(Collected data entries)
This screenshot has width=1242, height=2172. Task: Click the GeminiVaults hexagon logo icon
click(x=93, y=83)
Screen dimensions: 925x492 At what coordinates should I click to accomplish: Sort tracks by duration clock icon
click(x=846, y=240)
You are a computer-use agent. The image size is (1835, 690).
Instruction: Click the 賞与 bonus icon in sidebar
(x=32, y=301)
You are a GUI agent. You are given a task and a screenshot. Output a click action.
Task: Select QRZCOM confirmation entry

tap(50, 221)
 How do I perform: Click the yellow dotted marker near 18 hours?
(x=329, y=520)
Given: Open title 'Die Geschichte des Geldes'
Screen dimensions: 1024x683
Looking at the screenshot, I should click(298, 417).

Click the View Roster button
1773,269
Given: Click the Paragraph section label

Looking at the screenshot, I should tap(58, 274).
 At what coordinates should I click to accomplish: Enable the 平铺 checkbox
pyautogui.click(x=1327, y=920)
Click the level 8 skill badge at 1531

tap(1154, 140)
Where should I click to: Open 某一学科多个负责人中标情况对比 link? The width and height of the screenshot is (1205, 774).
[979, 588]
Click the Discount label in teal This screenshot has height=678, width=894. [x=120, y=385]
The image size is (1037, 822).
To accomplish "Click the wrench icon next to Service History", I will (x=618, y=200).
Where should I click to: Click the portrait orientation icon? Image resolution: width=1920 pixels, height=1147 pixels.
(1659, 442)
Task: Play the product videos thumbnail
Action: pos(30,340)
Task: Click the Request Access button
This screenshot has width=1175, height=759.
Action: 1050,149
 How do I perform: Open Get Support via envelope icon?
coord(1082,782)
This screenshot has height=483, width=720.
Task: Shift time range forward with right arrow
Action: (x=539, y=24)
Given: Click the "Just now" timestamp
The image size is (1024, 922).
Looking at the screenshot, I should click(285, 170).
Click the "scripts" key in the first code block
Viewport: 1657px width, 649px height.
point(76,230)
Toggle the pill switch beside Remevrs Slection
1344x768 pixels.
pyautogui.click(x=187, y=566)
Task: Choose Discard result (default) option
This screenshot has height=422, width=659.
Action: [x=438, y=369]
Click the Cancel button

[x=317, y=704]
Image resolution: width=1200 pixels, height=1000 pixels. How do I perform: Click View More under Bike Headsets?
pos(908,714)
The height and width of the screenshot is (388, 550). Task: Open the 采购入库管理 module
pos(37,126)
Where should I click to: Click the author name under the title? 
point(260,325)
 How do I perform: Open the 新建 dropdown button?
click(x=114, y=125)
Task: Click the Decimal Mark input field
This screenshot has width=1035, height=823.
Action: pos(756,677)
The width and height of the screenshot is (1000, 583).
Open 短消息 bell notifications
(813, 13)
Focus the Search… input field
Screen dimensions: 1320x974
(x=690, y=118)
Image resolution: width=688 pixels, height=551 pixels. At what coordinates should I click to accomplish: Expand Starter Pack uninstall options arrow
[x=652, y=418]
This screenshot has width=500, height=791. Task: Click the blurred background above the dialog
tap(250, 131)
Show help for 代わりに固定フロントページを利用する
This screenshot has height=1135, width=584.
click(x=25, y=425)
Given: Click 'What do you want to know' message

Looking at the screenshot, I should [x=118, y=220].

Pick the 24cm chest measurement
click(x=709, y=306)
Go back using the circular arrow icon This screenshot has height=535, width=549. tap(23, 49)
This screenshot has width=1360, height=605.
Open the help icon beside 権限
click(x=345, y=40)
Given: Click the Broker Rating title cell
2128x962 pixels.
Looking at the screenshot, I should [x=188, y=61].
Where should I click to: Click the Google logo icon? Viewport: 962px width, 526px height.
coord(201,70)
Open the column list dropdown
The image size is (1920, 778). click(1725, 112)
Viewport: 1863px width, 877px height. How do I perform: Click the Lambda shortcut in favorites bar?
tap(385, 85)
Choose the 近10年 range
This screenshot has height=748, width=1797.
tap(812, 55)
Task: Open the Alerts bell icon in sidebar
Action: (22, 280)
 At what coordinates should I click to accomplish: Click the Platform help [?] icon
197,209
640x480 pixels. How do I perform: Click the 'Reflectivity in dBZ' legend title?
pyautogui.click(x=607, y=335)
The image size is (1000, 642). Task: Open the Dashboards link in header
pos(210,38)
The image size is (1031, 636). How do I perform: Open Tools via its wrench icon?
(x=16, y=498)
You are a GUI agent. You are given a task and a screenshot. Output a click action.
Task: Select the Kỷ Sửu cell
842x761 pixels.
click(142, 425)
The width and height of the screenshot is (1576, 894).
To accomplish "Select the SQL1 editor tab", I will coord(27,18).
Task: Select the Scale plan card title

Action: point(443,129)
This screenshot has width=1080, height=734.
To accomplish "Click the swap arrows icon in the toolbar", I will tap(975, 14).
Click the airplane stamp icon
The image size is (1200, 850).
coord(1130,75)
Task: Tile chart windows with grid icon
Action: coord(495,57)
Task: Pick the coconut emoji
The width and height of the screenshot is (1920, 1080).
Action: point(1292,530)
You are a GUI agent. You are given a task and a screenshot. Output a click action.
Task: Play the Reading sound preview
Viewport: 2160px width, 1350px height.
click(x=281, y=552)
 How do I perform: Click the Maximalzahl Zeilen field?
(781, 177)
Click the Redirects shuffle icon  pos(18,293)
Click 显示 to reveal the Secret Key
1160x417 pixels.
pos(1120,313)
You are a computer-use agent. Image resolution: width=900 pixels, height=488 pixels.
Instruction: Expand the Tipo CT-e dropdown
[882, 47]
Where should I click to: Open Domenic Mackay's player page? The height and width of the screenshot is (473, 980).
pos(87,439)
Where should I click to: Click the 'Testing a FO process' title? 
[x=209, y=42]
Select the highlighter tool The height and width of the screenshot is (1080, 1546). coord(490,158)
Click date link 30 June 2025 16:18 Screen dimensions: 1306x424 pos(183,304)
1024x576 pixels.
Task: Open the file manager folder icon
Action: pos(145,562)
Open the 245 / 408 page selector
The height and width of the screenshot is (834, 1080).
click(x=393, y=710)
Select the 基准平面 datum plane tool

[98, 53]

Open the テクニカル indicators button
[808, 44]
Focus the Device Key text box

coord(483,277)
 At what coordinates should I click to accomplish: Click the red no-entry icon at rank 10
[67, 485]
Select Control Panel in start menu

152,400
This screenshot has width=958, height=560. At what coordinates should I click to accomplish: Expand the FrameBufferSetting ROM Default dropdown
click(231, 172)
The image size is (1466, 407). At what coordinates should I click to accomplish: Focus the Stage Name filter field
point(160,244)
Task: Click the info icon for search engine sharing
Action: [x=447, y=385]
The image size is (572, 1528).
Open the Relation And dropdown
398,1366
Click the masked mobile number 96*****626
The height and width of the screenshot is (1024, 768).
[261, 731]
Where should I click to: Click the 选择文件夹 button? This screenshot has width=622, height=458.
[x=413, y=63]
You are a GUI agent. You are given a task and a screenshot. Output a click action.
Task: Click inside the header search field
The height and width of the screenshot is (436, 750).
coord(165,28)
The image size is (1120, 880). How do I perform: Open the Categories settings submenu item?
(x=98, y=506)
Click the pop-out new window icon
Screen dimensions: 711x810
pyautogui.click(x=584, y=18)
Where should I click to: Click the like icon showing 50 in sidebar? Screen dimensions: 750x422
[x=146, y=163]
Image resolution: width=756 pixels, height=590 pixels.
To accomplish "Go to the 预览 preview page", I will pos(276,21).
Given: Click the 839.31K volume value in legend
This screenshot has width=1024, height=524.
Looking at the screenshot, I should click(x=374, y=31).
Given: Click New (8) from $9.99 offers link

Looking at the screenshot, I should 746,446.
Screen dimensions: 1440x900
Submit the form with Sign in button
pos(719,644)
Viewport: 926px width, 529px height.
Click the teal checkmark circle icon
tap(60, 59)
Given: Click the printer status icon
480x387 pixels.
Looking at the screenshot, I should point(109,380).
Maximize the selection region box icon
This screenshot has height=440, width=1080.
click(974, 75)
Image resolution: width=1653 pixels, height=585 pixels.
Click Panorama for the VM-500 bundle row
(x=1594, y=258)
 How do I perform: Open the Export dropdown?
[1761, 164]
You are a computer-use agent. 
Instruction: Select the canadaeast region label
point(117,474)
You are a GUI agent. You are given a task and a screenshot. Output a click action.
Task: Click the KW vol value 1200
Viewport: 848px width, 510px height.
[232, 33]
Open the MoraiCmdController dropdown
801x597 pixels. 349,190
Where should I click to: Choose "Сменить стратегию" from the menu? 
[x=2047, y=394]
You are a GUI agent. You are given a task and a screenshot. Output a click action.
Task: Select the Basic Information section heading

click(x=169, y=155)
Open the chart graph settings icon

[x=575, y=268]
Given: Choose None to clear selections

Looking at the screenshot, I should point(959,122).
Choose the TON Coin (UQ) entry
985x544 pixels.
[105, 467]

■ WHAT THE TASK REQUIRES: Every line of the entries above that contains the word "computer" must be tallied, and the number alone reported.

■ RESPONSE AREA: 3